27. epoch:  7  loss:  100.0

28. -5.7867, -5.6281, -6.9755

29. ['-5.7867', ' -5.6281', ' -6.9755']

30. epoch:  8  loss:  100.0

31. -7.5867, -7.4281, -8.7755

32. ['-7.5867', ' -7.4281', ' -8.7755']

33. epoch:  9  loss:  100.0

birdy654 · March 21, 2019, 2:02pm

PS: If I switch around the loss to:

loss = torch.mean((output.detach() - output)+ftn)

then the opposite occurs, the outputs simply increase according to the learning rate and momentum, with no influence from the discovered value of ftn according to the three outputs

electric93 · August 22, 2021, 11:37am

I’m having the same issue … did you solve this? And if so, how?

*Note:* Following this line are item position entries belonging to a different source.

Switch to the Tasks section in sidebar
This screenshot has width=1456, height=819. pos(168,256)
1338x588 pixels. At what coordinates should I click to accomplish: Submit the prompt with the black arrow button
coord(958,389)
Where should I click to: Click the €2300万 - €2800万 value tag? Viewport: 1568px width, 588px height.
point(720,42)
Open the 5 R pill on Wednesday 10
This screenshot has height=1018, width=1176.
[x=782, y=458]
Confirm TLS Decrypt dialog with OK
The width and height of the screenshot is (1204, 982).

birdy654 · August 22, 2021, 9:19pm

Hi @electric93 - it’s been a long time since I posted this and I’ve since learnt a lot about neural networks! I instead decided to go with a Deep Q Learning approach for this problem rather than a direct learning function, but I’ve found that heuristic searches are often much better and are less computationally expensive

electric93 · August 22, 2021, 9:27pm

Okay maybe your problem is not as close to mine as I thought. My issue is that I generate parameters using a CNN that then drive a rendering software (Blender) which outputs an image and then I compare that image to the target image (which I do have) and that is basically the loss. But since all of this is externally (I’d be very surprised if something like this is possible with pytorch functions), I don’t know how to backpropagate such a loss, since there’s basically a gap in the computational graph, since all of the rendering and image comparison is not part of the pytorch functions. How would you go about something like this?
Thank you for your time and have a wonderful day!